Text data is also ordered data, so one example is sentiment analysis using CNN

(Vishnu Subramanian) #123

As soon as I update the theme to grade3 , collapsable heading fails to work. I am using it on mac and chrome os. Any idea why.

(Sourav Dey) #124

@alex_izvorski Super cool man. I think this is the nature of the problem being non-convex and we’re using an iterative “line search” solver… it will move a bit I guess.
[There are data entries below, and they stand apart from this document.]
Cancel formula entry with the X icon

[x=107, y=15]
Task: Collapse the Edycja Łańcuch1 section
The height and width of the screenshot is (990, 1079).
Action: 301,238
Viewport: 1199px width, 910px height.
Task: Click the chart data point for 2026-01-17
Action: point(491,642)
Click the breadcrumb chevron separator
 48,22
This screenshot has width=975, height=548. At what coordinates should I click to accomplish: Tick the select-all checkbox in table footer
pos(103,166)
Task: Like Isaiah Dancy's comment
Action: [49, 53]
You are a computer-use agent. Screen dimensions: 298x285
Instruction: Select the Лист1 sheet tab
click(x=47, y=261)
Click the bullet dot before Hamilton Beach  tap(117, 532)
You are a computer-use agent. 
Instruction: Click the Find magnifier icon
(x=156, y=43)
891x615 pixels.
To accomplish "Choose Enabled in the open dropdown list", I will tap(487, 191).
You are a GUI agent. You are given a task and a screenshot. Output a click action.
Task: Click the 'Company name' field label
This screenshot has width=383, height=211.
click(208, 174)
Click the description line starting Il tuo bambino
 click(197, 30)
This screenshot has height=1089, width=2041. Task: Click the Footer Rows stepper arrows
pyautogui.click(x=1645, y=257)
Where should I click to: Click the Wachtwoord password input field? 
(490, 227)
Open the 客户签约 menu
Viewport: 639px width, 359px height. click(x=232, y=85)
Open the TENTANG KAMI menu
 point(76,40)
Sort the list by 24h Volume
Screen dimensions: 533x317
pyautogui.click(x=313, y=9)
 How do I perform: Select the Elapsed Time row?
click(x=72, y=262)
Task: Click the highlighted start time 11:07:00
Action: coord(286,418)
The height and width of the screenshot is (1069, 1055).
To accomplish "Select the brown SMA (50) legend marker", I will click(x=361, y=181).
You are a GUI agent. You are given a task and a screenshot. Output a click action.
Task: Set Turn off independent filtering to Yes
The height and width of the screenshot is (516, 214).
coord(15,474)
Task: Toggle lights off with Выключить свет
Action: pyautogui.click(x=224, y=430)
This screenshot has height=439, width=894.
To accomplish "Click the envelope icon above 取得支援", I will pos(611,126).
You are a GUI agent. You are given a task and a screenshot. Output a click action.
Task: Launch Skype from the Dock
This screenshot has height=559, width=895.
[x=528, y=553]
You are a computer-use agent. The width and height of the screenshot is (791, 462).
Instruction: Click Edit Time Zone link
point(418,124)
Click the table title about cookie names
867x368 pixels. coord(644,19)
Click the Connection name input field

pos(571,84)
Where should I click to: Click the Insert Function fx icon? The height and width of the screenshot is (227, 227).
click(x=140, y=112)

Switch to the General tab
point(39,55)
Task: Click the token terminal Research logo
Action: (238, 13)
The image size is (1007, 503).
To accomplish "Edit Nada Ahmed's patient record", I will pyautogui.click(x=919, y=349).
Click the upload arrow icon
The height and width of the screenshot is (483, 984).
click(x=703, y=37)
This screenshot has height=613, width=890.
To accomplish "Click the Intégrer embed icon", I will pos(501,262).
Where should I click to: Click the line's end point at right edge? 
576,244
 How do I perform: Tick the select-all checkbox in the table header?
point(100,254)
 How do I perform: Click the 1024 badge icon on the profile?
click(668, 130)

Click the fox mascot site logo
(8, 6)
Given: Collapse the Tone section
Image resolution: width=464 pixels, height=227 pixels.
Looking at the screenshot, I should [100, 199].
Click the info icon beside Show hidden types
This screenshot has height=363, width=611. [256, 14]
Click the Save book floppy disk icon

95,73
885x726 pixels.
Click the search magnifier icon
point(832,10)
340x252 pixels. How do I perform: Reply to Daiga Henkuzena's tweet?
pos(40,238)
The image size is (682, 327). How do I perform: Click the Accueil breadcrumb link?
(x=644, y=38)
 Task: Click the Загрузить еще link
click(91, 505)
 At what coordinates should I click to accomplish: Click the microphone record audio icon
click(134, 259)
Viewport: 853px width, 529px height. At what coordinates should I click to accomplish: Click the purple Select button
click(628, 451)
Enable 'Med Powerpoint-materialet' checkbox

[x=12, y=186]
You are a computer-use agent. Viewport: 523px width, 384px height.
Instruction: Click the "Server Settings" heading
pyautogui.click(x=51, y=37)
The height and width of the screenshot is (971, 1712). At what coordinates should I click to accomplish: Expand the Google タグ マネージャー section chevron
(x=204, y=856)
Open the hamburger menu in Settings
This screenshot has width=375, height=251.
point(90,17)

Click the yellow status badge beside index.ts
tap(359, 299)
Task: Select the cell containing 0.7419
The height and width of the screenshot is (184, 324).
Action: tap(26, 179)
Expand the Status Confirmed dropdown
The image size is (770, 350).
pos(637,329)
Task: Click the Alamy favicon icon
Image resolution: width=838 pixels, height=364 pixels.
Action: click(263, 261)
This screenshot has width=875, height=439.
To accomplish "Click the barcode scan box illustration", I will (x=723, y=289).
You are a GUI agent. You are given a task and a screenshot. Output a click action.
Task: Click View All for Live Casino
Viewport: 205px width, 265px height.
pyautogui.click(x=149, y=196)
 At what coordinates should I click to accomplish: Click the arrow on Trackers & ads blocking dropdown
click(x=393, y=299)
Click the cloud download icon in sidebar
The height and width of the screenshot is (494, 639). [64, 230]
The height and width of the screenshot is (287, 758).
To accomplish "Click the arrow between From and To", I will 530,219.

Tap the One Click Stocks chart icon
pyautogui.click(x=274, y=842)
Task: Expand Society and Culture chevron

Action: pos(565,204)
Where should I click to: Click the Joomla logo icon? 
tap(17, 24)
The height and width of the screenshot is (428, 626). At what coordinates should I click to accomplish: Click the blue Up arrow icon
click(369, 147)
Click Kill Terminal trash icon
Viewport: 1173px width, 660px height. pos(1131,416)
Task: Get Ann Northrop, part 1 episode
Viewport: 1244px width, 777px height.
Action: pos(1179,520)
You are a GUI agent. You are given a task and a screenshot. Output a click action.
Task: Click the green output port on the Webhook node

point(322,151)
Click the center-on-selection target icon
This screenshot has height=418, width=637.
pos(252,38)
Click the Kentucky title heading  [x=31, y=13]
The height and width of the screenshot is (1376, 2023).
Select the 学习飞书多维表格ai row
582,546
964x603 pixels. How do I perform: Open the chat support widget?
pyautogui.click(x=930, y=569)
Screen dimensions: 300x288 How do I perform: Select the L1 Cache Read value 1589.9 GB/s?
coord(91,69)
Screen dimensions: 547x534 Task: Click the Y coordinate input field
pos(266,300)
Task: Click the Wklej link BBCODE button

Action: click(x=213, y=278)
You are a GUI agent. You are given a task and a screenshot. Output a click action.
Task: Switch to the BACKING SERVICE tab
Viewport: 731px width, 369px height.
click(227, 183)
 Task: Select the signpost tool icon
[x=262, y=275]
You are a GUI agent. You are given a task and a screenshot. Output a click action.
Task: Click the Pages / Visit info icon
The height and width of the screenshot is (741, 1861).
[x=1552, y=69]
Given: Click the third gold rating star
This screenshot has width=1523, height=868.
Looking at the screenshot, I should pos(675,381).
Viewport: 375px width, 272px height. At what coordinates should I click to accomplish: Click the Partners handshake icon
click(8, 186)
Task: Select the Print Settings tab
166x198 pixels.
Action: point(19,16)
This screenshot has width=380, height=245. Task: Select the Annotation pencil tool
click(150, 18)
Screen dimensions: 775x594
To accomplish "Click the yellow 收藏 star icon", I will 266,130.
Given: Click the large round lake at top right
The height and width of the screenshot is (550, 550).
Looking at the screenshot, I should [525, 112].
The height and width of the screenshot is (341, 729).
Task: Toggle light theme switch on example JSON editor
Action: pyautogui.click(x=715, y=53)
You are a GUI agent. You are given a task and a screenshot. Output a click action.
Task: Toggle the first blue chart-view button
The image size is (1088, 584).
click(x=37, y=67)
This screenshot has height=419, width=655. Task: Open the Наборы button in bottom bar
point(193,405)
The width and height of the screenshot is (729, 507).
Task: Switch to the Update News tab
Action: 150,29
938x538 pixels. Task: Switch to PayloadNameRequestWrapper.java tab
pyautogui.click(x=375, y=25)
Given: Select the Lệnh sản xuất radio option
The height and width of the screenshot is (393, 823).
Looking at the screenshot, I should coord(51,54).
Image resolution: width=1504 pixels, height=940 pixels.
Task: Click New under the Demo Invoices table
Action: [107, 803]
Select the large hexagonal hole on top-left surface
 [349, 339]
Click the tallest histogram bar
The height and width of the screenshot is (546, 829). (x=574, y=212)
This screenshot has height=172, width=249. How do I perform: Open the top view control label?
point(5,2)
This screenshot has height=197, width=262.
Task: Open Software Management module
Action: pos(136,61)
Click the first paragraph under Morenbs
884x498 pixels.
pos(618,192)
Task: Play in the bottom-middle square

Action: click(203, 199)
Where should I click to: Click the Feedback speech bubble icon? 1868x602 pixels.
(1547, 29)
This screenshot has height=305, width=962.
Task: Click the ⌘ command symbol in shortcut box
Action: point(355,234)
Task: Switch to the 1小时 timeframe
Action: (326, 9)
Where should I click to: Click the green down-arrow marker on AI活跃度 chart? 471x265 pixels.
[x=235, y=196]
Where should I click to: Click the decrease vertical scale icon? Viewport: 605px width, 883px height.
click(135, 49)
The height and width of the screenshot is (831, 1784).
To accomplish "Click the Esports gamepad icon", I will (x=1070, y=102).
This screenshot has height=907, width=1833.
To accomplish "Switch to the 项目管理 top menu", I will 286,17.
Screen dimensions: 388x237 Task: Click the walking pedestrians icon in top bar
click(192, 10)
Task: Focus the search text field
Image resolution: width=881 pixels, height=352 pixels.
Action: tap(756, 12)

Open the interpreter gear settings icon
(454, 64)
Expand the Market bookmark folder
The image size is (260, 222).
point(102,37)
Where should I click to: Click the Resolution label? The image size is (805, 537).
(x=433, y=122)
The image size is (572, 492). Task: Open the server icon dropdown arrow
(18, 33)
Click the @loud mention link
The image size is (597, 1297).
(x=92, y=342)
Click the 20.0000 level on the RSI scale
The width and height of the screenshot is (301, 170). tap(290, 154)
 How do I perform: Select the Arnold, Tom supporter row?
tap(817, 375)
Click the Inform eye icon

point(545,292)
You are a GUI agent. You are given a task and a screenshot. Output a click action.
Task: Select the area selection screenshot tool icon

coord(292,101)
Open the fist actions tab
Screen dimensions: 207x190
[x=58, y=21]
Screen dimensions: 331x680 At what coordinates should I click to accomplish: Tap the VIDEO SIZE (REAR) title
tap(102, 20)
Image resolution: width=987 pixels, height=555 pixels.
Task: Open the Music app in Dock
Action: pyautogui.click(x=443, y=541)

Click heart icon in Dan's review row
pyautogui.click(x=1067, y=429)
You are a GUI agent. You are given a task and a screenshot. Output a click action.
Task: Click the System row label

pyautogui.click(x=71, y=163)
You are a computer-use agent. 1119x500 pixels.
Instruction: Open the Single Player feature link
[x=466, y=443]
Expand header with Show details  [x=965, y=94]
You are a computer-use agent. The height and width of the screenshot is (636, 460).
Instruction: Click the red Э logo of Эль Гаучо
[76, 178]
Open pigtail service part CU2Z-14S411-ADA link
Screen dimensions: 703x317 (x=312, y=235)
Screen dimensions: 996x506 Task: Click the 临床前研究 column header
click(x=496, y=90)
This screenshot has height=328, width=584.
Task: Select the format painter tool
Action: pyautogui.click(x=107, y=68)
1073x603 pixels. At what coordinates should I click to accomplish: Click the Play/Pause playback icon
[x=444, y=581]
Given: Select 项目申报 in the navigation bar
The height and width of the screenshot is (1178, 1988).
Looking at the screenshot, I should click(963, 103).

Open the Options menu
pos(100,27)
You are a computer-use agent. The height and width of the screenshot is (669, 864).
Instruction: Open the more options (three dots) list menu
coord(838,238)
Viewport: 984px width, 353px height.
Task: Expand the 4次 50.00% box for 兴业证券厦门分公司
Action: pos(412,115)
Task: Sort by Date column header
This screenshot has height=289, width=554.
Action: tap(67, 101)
Your question gets at the core of what the CNN is doing. I bet we could construct some weird images that have the same loss (e.g. 0), but probably very few that look “natural”. That’s why the CNN is so good… cause it’s capturing the the fact that natural images look a certain way.

(Jeremy Howard) #125

This suggests that trying different starting points for style transfer could be interesting. e.g what if you start with the style image? What if you start with the content image? What if you use multiple layers in the content loss?

(Mariya) #126

Downloaded these data sets but not entirely sure if they’re the right ones to use (or how to use) with the Neural Style jupyter notebook:

  1. http://www.platform.ai/data/imagenet-sample-train.tar5
  2. http://www.platform.ai/data/trn_resized_288.tar4
  3. http://www.platform.ai/data/trn_resized_72.tar3

Unzipped imagenet-sample-train.tar to /data/imagenet/sample/train and replaced both variables path and dpath (under Setup) with ‘/data/imagenet/sample/train/’ but getting error:

FileNotFoundError: [Errno 2] No such file or directory: ‘/data/imagenet/sample/train/fnames.pkl’

Error is occuring with the .open function in this line:
fnames = pickle.load(open(dpath+‘fnames.pkl’, ‘rb’))

“data” folder is in the same parent directory as the Neural Style notebook, so in theory the path should be correct, but perhaps I’m using the wrong dataset or syntax?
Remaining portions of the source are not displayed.